→ **O QUE PRODUZIR**: Por favor, prossiga com o texto sobre o valor dos últimos momentos da vida, escrevendo a partir da última frase apresentada.

Uma orientação de São Luís, em 1860, explica muito bem a importância de cada segundo da vida no corpo físico, até o último suspiro, não havendo, portanto, o menor sentido em considerá-la vazia em momento algum, nem mesmo para o moribundo. “O materialista, que apenas vê o corpo e em nenhuma conta tem a alma, é inapto a compreender essas coisas; o espírita, porém, que já sabe o que se passa no além-túmulo, conhece o valor de um último pensamento. Minorai os derradeiros sofrimentos, quanto o puderdes; mas, guardai-vos de abreviar a vida, ainda que de um minuto, porque esse minuto pode evitar muitas lágrimas no futuro”, orienta.

→ **Dados de alvos de clique**:
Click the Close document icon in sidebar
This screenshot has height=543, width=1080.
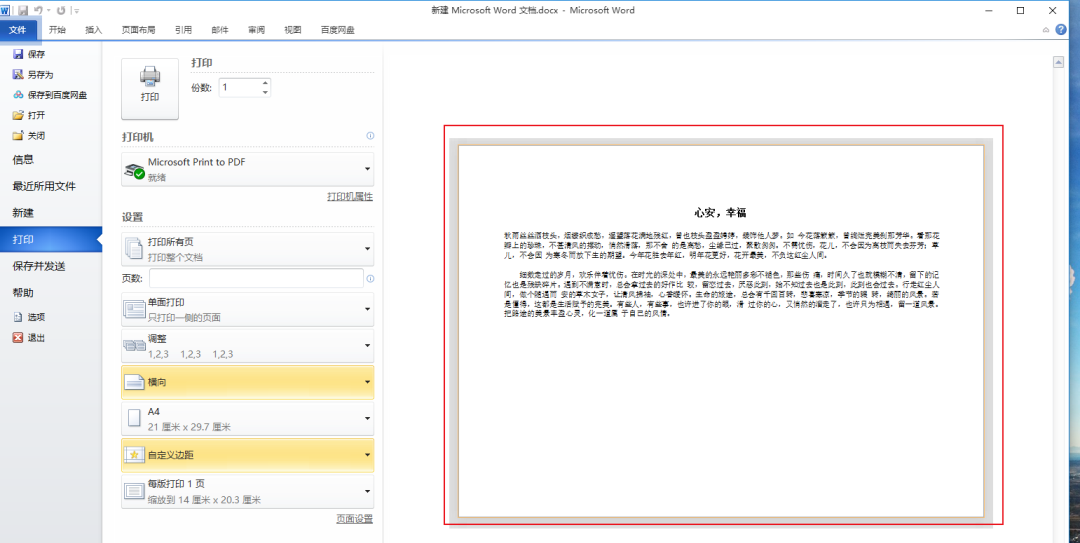pyautogui.click(x=18, y=135)
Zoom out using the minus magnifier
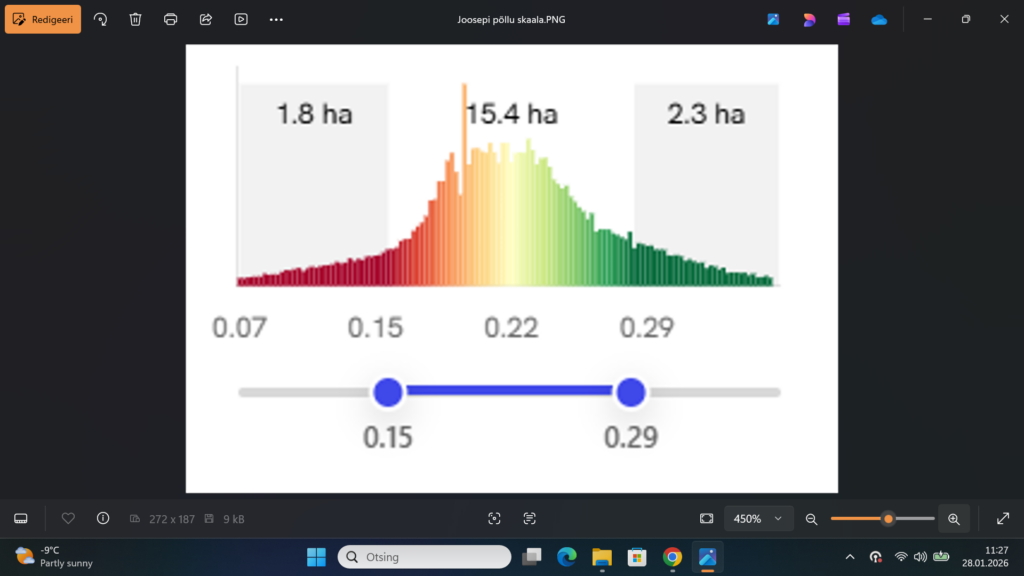The width and height of the screenshot is (1024, 576). click(811, 519)
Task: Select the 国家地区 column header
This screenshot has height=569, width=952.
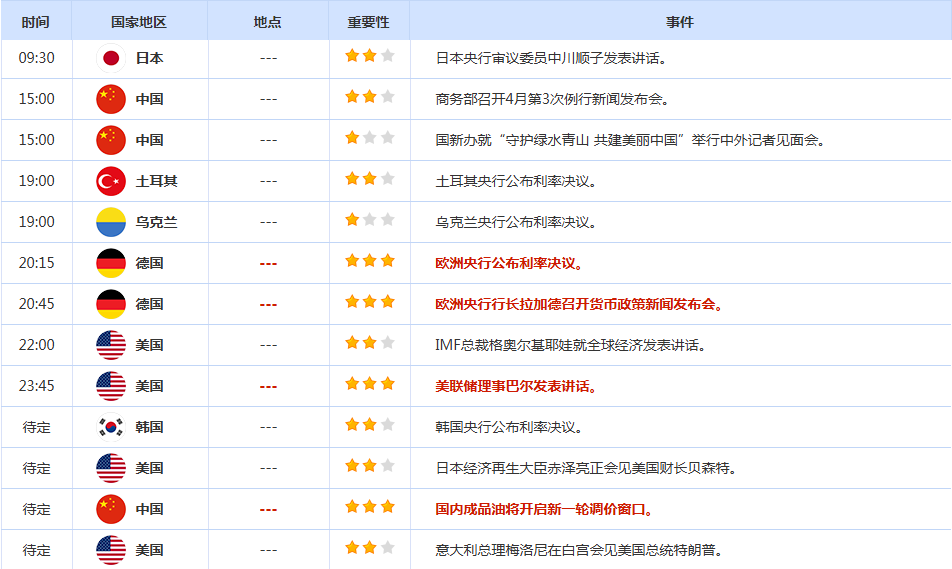Action: coord(140,22)
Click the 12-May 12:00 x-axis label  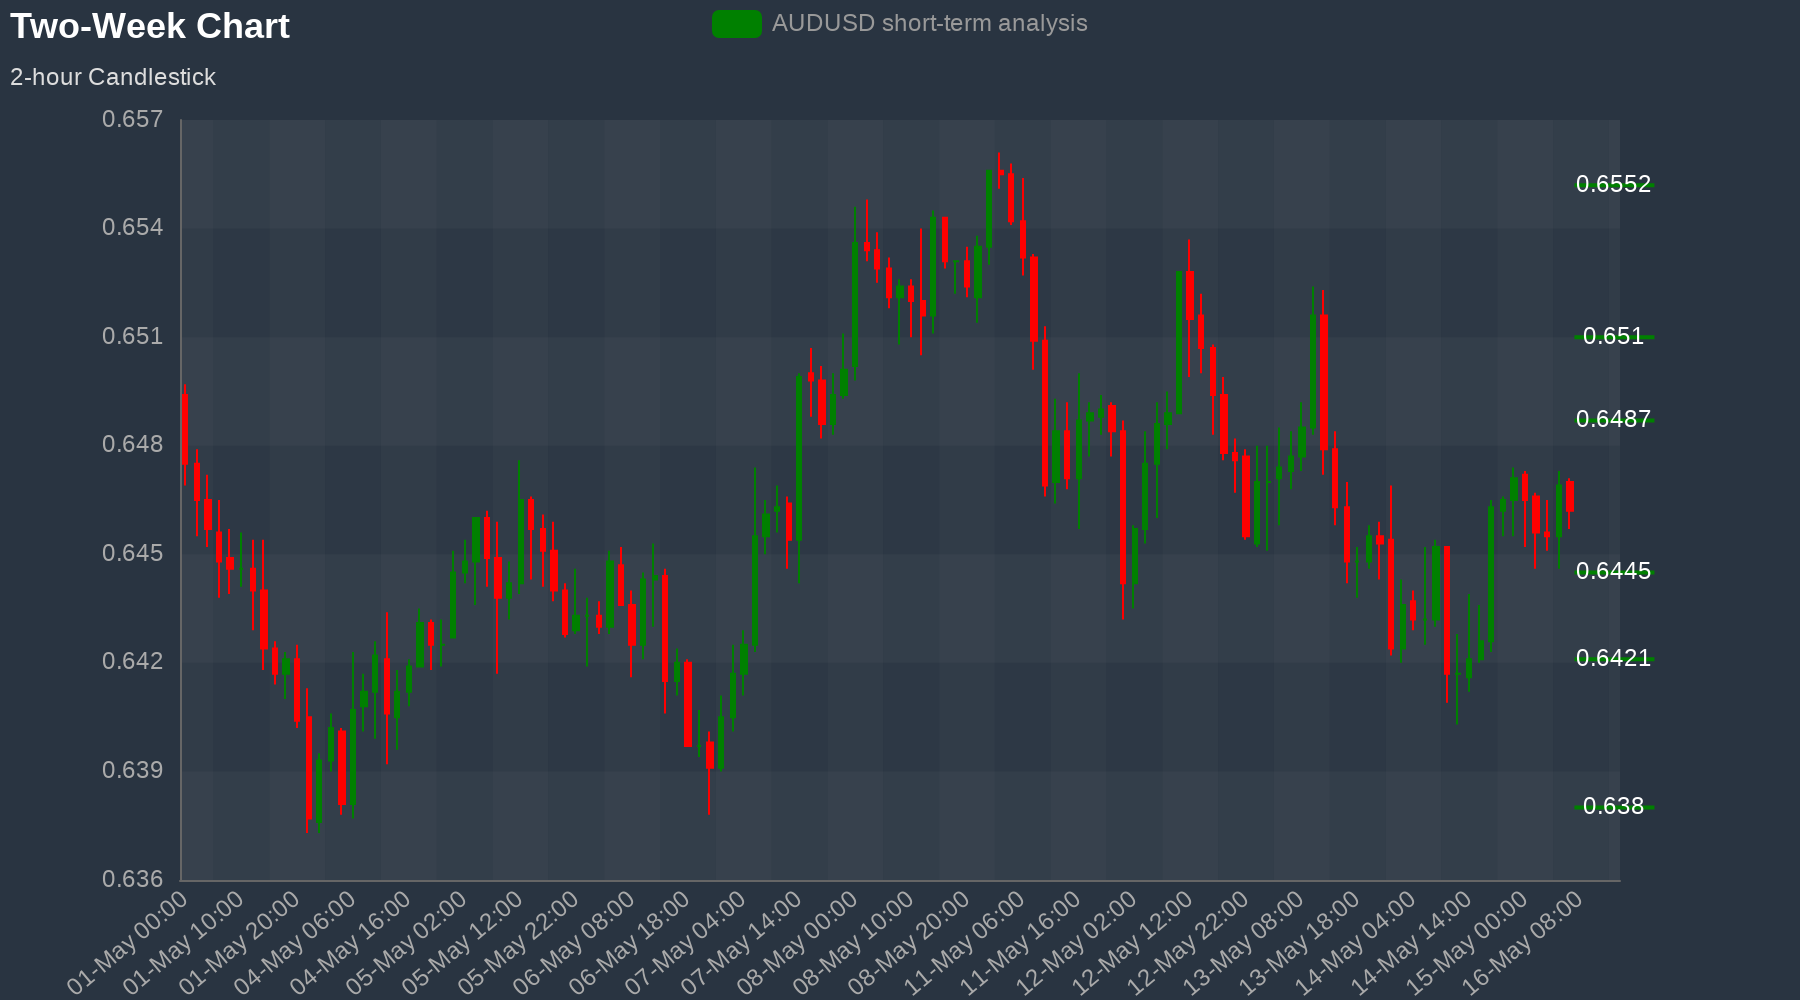pyautogui.click(x=1135, y=941)
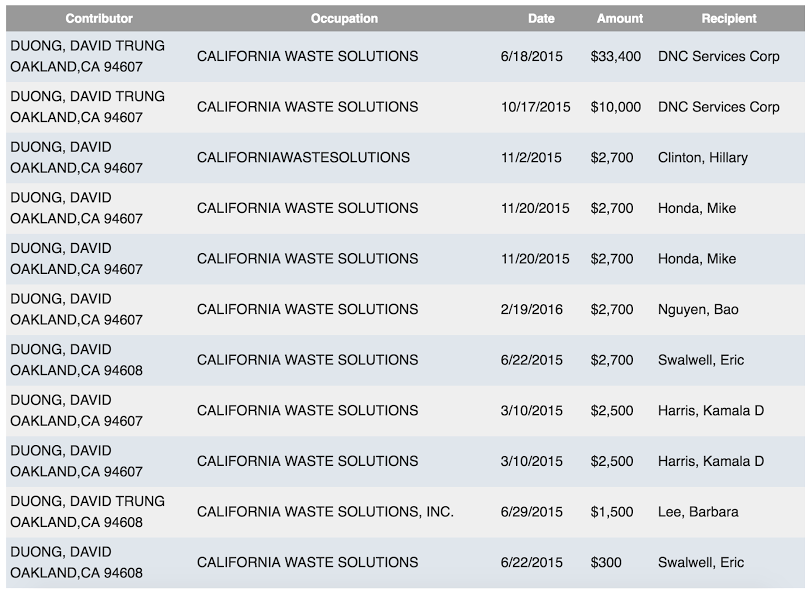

→ **RESULTADO DA TAREFA**:
O papel da fé

Outro ponto importante, se não o principal, é o desenvolvimento da fé. Em O evangelho segundo o espiritismo, no capítulo “A fé que transporta montanhas”, explica-se que o homem, confiando nas suas próprias forças, torna-se capaz de executar coisas materiais, que não consegue fazer quem duvida de si. Mas acrescenta que essa máxima deve ser compreendida em seu sentido moral. Assim, as montanhas que a fé deslocaria seriam as dificuldades, as resistências, a má vontade. “O interesse material, o egoísmo, a cegueira do fanatismo e as paixões orgulhosas são outras tantas montanhas que barram o caminho a quem trabalha pelo progresso da humanidade”.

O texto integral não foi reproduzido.